Krugman’s Recession
This article is from the archive of The New York Sun before the launch of its new website in 2022. The Sun has neither altered nor updated such articles but will seek to correct any errors, mis-categorizations or other problems introduced during transfer.
Paul Krugman is pessimistic about the economy — which is not necessarily breaking news. But it never hurts to check in with one of the more bleak economic prognosticators of our day. What’s Mr. Krugman worrying about now?
Mr. Krugman points to the fact that interest rates on long-term bonds have fallen below rates on short-term paper as evidence that we’re headed for economic trouble. This circumstance is otherwise known as an inverted Treasury yield curve, and I actually agree with Mr. Krugman that it’s more proof the Federal Reserve Board is too tight. Indeed, the yield curve is predicting continued economic softness, as is the current decline in the exchange rate of the U.S. dollar. But the central bank’s benchmark interest rate of 5.25% is simply too high. Ben Bernanke, chairman of the Federal Reserve, would be justified to lower it to 4.75%, or even to 4.5%.
That said, I disagree with Mr. Krugman’s conclusions about the recordbreaking stock market. The New York Times columnist believes stocks are “a notoriously bad indicator of the economy’s direction,” and he cites Paul Samuelson, a winner of a Nobel Memorial Prize in Economic Sciences, who once quipped that the stock market had predicted nine out of the last five recessions. As I’ve discussed on CNBC’s “Kudlow & Co.,” the strong, across-the-board, five-month rally in stocks cannot possibly be predicting a recession. While the stock market can sometimes emit false positives on recessions, rarely does it give off false negatives. In fact, I think it is predicting a “Goldilocks” soft-landing for the economy.

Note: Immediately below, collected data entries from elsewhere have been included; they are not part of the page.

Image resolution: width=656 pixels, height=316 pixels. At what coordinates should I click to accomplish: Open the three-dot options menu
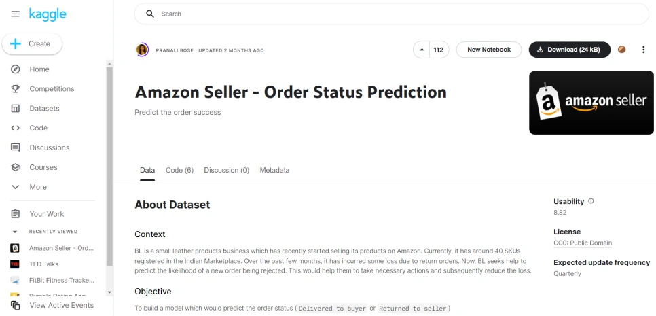(x=643, y=50)
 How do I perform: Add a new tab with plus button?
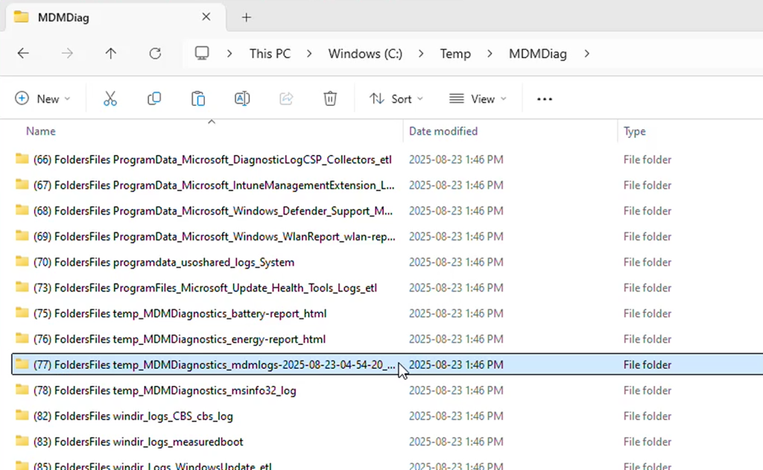point(247,17)
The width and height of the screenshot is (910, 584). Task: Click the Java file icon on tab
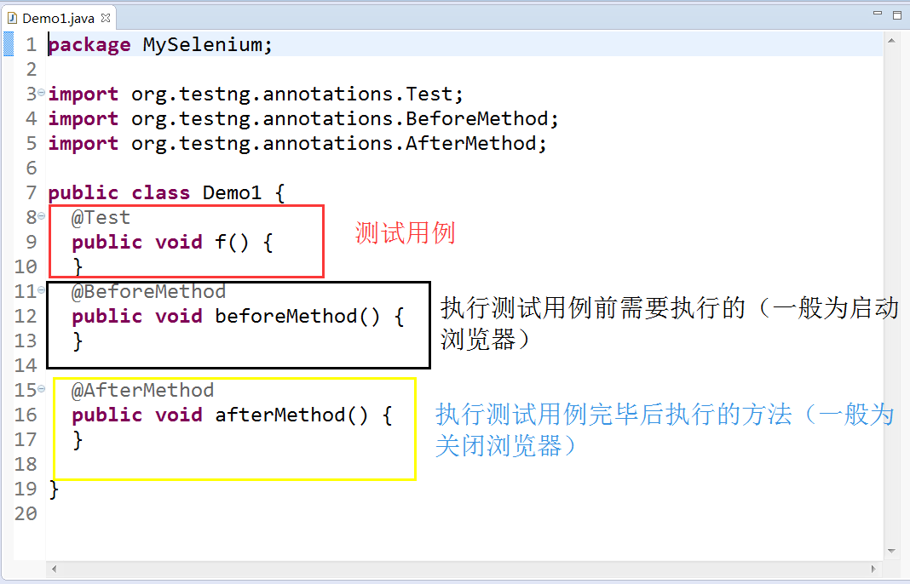click(12, 19)
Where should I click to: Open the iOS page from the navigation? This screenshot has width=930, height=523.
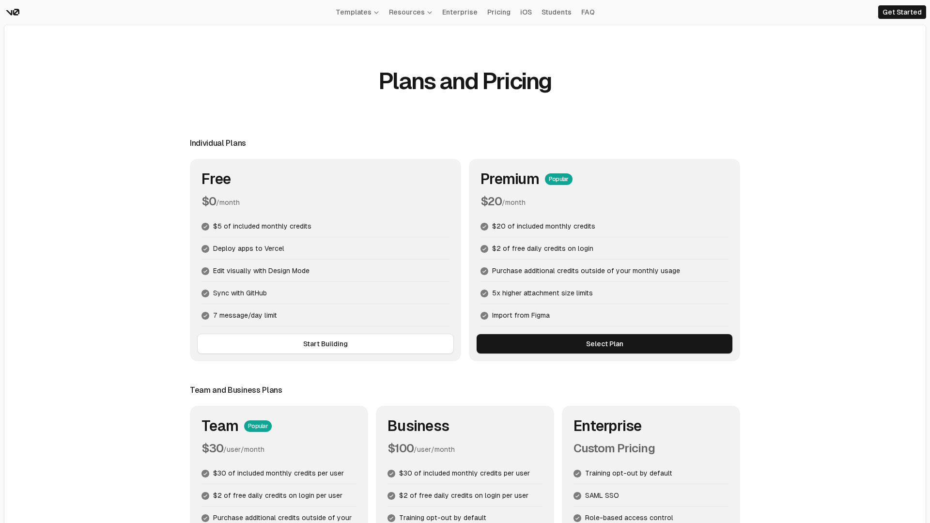point(526,12)
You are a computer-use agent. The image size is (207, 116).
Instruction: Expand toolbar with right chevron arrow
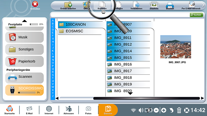[x=203, y=5]
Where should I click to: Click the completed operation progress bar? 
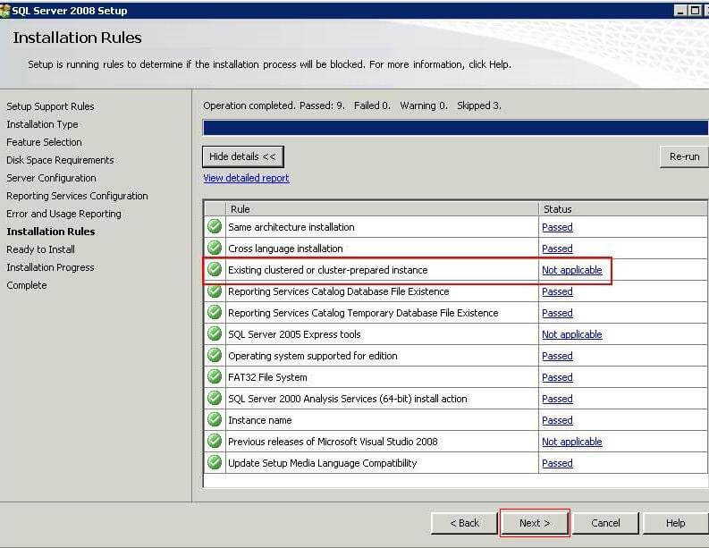tap(454, 128)
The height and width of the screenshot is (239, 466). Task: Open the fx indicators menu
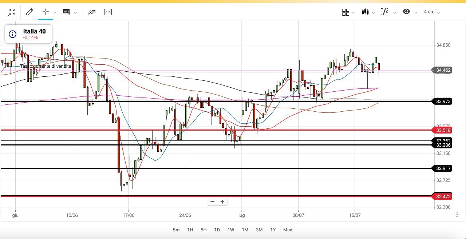[384, 12]
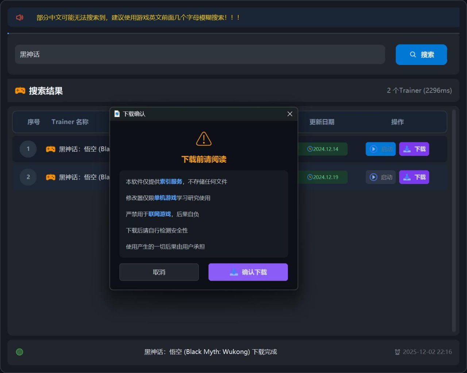Screen dimensions: 467x373
Task: Open the 索引服务 link in the dialog
Action: click(171, 181)
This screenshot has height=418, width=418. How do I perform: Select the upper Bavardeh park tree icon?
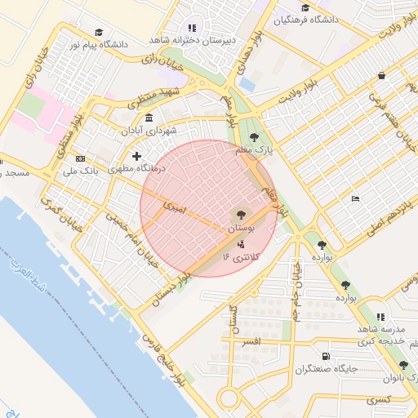[322, 245]
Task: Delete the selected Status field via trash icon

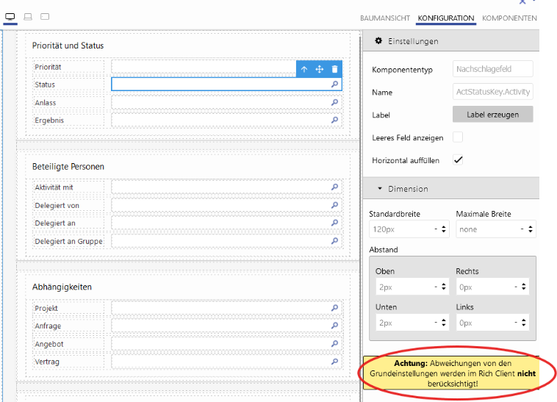Action: 335,69
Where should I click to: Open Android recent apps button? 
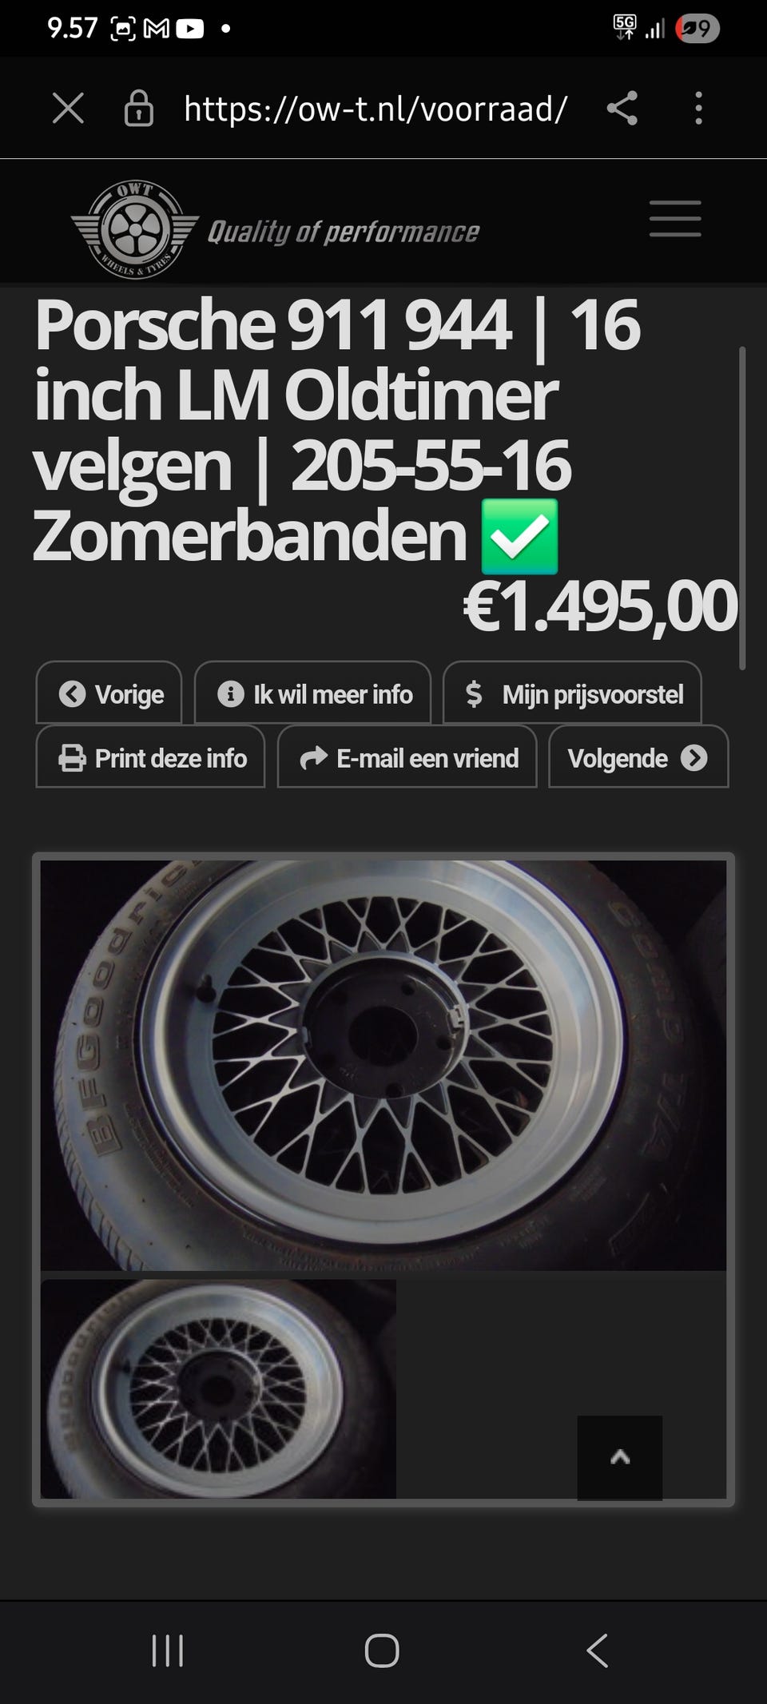click(168, 1650)

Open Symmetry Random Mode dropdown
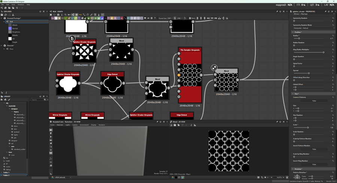click(x=314, y=28)
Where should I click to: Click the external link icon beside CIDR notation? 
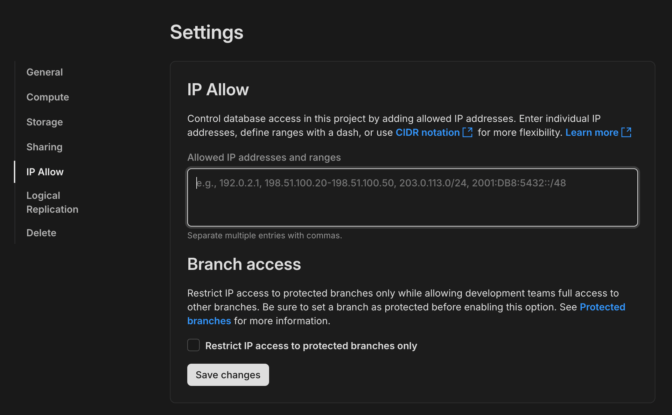coord(468,133)
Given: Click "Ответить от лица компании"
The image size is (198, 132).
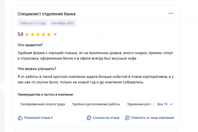Looking at the screenshot, I should pyautogui.click(x=152, y=118).
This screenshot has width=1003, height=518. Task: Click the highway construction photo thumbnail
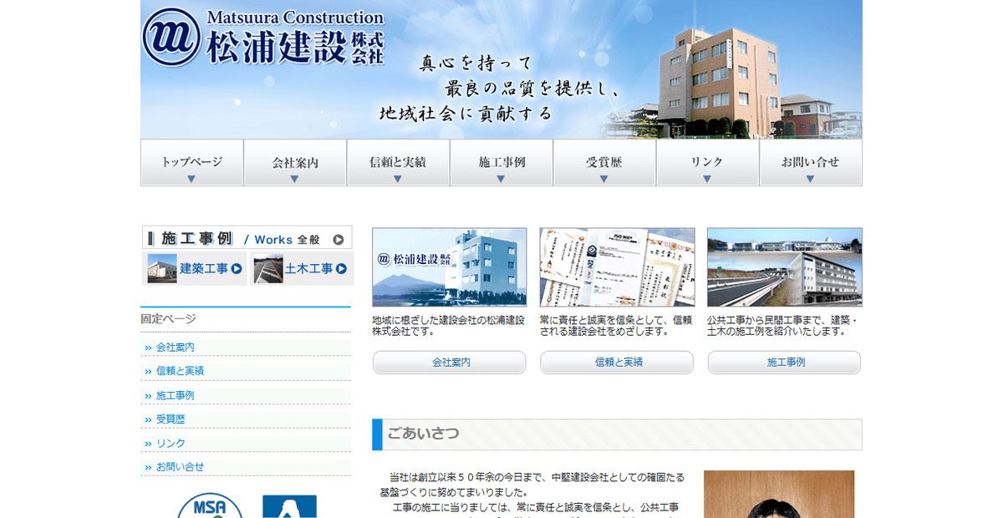pos(784,267)
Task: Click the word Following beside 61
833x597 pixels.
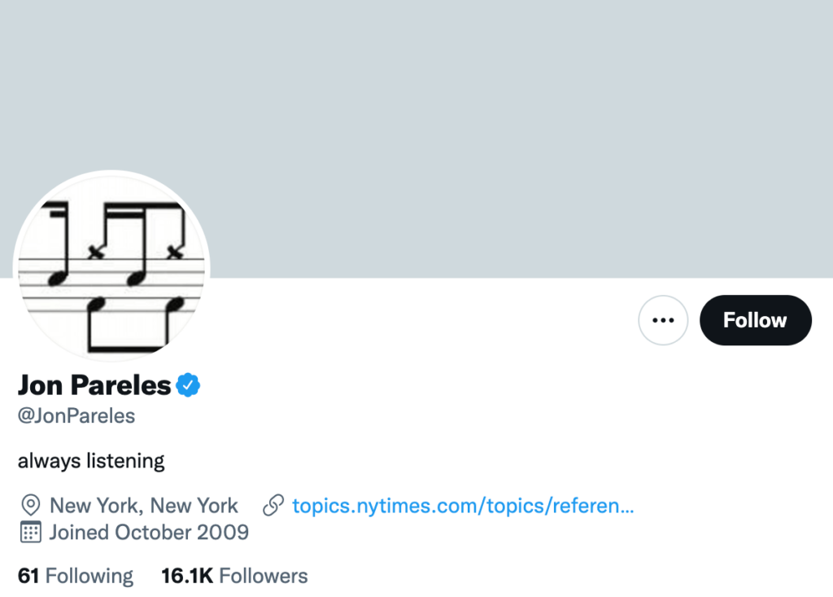Action: click(89, 576)
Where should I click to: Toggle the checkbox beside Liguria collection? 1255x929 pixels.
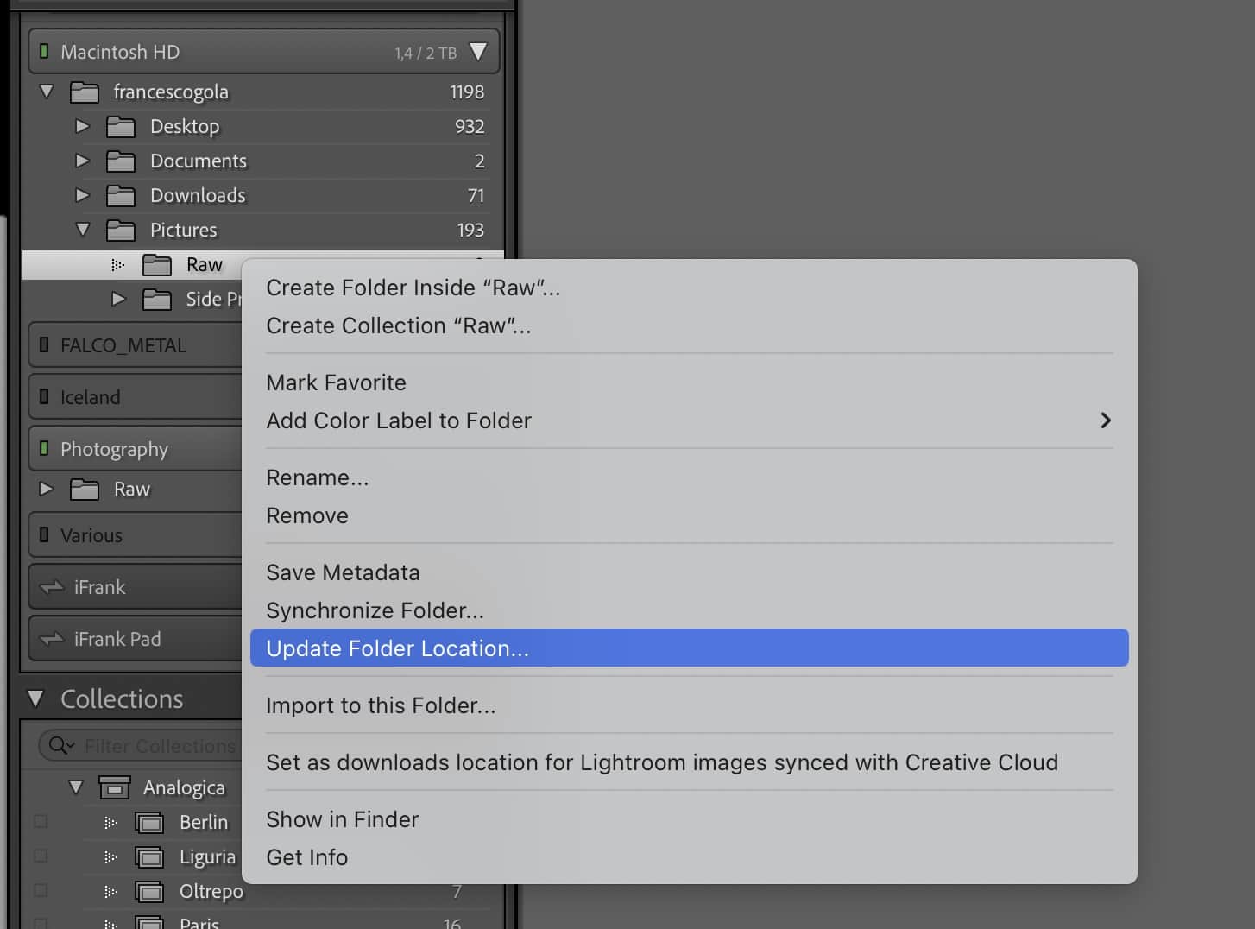click(41, 856)
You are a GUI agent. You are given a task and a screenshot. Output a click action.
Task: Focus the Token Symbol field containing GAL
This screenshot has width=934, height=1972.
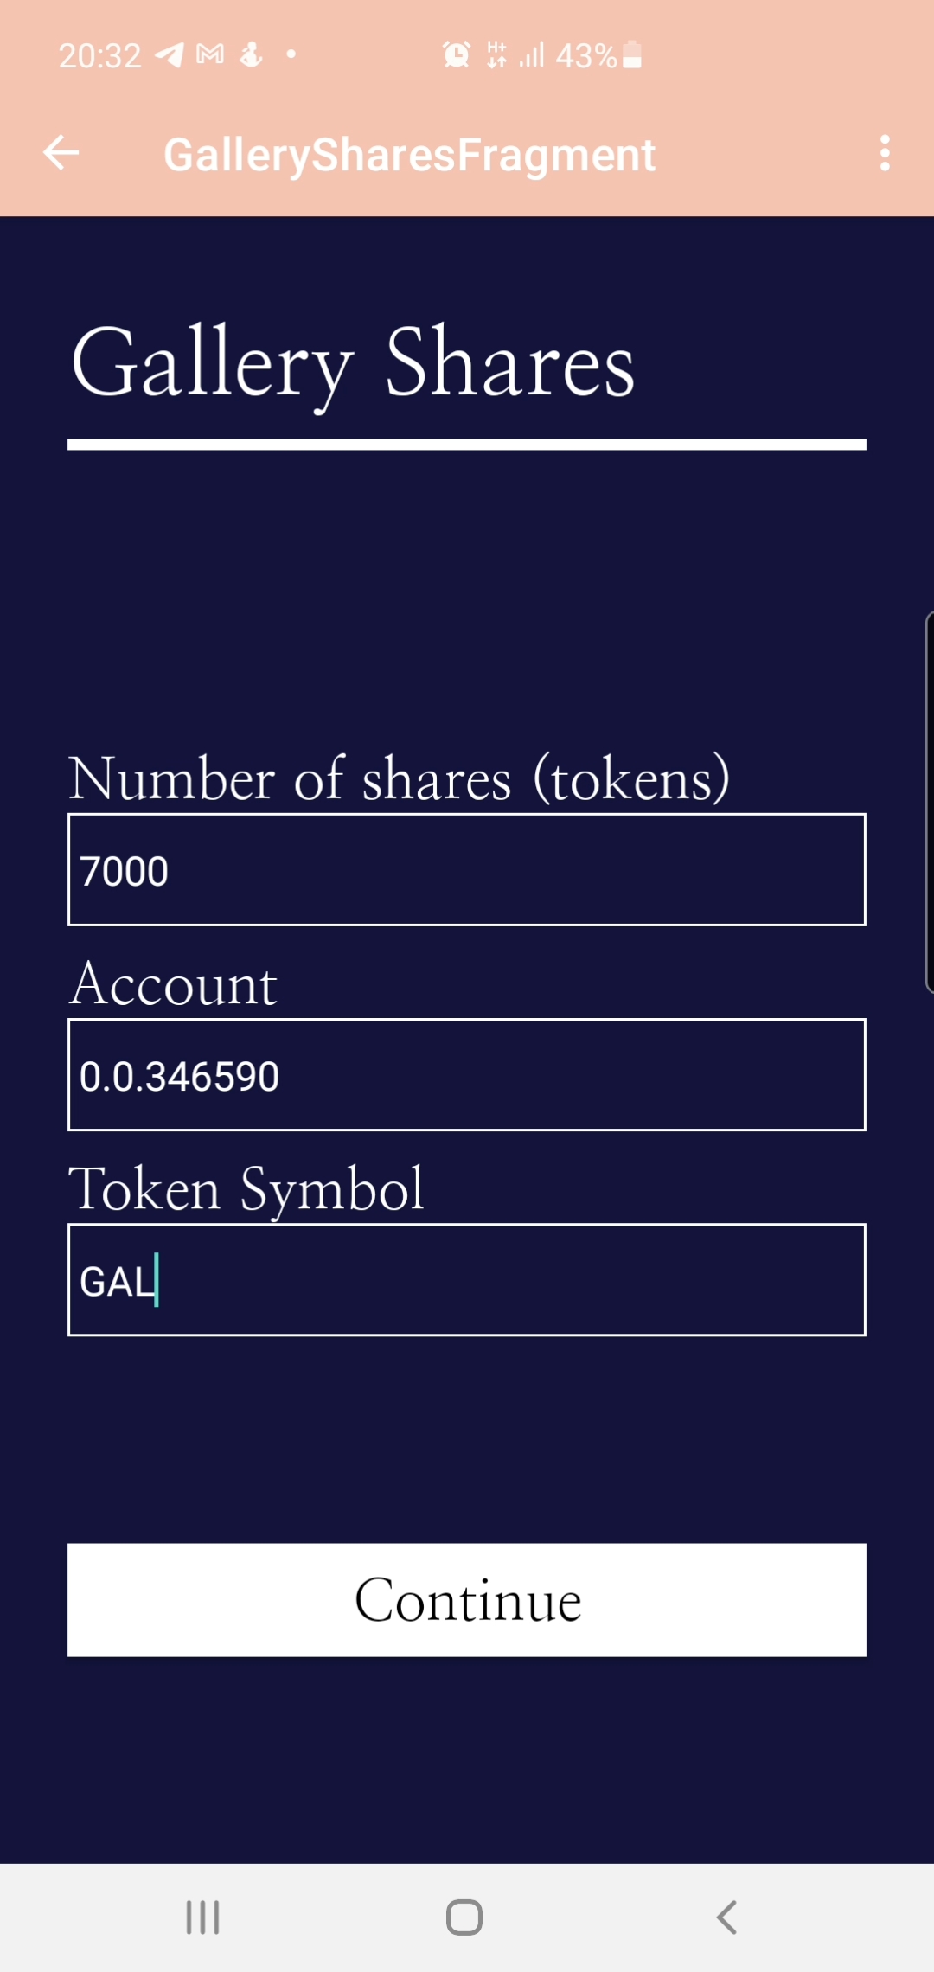[x=467, y=1279]
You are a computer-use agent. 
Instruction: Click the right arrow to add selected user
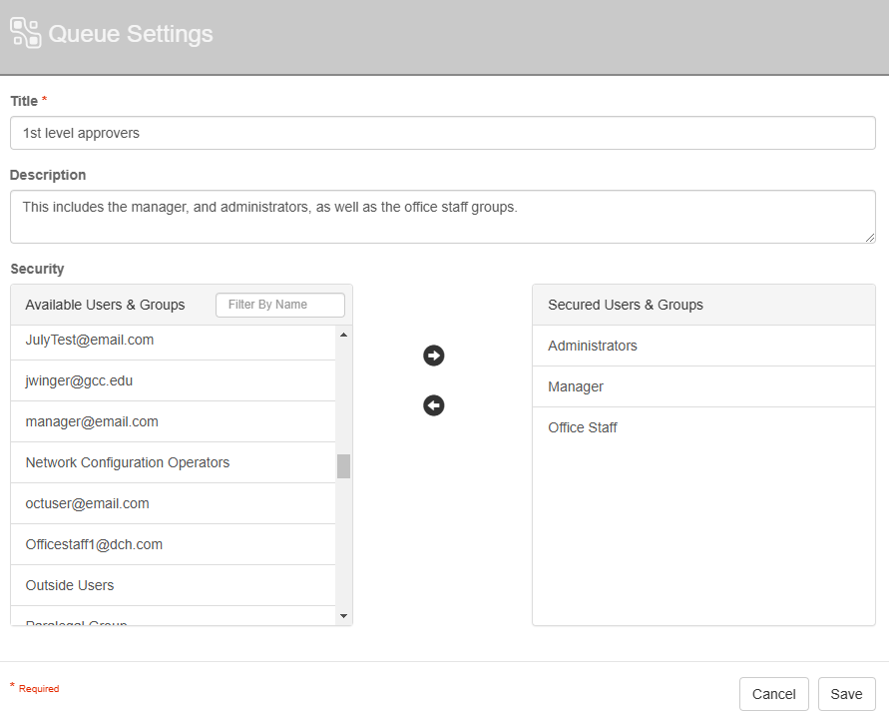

A glaring omission from Mr. Krugman’s analysis is the staggering rise in corporate profits. These are the tax-return profits recorded for the IRS, and rest assured that no chief financial officer overestimates them. Corporate pretax profits are up a remarkable 31% through the third quarter — 25% after tax. Profits are the mother’s milk of business and the economy, and these days we’re talking a serious amount of milk.
A question for Mr. Krugman: When in the history of humankind have we had a recession when business profits are rising by 30%? Profitable American businesses clearly have the resources to grow their operations and continue hiring new workers. This, in turn, is the biggest factor sustaining the historically low 4.4% unemployment rate, as well as the strong gains in jobs and consumer incomes. Over the past three months, corporate payrolls have increased by an average of 157,000. The number of individuals employed as measured by the Labor Department’s household survey has grown by an average of 319,000 during this period.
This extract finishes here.